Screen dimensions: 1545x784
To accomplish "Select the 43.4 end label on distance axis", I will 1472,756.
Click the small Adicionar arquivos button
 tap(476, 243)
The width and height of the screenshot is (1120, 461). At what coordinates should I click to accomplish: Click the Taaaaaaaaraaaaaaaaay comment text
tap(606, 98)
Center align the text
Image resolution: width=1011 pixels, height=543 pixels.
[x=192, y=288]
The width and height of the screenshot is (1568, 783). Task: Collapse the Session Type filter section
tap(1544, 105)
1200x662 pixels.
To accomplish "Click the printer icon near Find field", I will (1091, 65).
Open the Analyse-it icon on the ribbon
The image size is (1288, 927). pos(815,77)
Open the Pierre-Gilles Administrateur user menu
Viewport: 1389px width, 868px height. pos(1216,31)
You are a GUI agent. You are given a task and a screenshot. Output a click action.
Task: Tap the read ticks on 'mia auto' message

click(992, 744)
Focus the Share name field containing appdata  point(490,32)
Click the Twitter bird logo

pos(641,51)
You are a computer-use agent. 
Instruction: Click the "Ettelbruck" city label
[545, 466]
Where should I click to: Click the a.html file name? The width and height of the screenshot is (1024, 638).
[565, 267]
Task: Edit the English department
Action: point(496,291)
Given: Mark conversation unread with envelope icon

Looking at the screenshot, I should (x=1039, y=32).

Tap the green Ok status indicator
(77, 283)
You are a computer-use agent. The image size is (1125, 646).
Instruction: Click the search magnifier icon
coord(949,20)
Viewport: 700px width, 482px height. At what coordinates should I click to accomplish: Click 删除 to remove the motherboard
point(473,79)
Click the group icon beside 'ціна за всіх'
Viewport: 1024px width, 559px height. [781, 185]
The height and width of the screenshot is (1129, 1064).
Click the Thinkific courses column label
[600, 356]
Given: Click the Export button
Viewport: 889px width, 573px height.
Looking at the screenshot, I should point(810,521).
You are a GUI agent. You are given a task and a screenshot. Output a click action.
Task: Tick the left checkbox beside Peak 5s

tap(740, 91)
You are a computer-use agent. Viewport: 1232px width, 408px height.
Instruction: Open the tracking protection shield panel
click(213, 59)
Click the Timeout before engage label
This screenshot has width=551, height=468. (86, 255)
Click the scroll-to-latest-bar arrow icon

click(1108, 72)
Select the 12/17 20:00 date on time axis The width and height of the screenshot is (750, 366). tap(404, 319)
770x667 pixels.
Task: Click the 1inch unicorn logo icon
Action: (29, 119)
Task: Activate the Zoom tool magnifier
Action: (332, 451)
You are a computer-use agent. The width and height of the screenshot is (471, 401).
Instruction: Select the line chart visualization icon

--

ABOUT THIS EXERCISE -
Nothing should be altered. Set down all the data again.

COMPLETED EXERCISE -
Screen dimensions: 1545x784
To accomplish "Select the 43.4 end label on distance axis", I will 1472,756.
Click the small Adicionar arquivos button
 tap(476, 243)
The width and height of the screenshot is (1120, 461). At what coordinates should I click to accomplish: Click the Taaaaaaaaraaaaaaaaay comment text
tap(606, 98)
Center align the text
Image resolution: width=1011 pixels, height=543 pixels.
[x=192, y=288]
The width and height of the screenshot is (1568, 783). Task: Collapse the Session Type filter section
tap(1544, 105)
1200x662 pixels.
To accomplish "Click the printer icon near Find field", I will (1091, 65).
Open the Analyse-it icon on the ribbon
The image size is (1288, 927). pos(815,77)
Open the Pierre-Gilles Administrateur user menu
Viewport: 1389px width, 868px height. pos(1216,31)
You are a GUI agent. You are given a task and a screenshot. Output a click action.
Task: Tap the read ticks on 'mia auto' message

click(992, 744)
Focus the Share name field containing appdata  point(490,32)
Click the Twitter bird logo

pos(641,51)
You are a computer-use agent. 
Instruction: Click the "Ettelbruck" city label
[545, 466]
Where should I click to: Click the a.html file name? The width and height of the screenshot is (1024, 638).
[565, 267]
Task: Edit the English department
Action: point(496,291)
Given: Mark conversation unread with envelope icon

Looking at the screenshot, I should (x=1039, y=32).

Tap the green Ok status indicator
(77, 283)
You are a computer-use agent. The image size is (1125, 646).
Instruction: Click the search magnifier icon
coord(949,20)
Viewport: 700px width, 482px height. At what coordinates should I click to accomplish: Click 删除 to remove the motherboard
point(473,79)
Click the group icon beside 'ціна за всіх'
Viewport: 1024px width, 559px height. [781, 185]
The height and width of the screenshot is (1129, 1064).
Click the Thinkific courses column label
[600, 356]
Given: Click the Export button
Viewport: 889px width, 573px height.
Looking at the screenshot, I should point(810,521).
You are a GUI agent. You are given a task and a screenshot. Output a click action.
Task: Tick the left checkbox beside Peak 5s

tap(740, 91)
You are a computer-use agent. Viewport: 1232px width, 408px height.
Instruction: Open the tracking protection shield panel
click(213, 59)
Click the Timeout before engage label
This screenshot has width=551, height=468. (86, 255)
Click the scroll-to-latest-bar arrow icon

click(1108, 72)
Select the 12/17 20:00 date on time axis The width and height of the screenshot is (750, 366). tap(404, 319)
770x667 pixels.
Task: Click the 1inch unicorn logo icon
Action: (29, 119)
Task: Activate the Zoom tool magnifier
Action: (332, 451)
You are a computer-use agent. The width and height of the screenshot is (471, 401).
Instruction: Select the line chart visualization icon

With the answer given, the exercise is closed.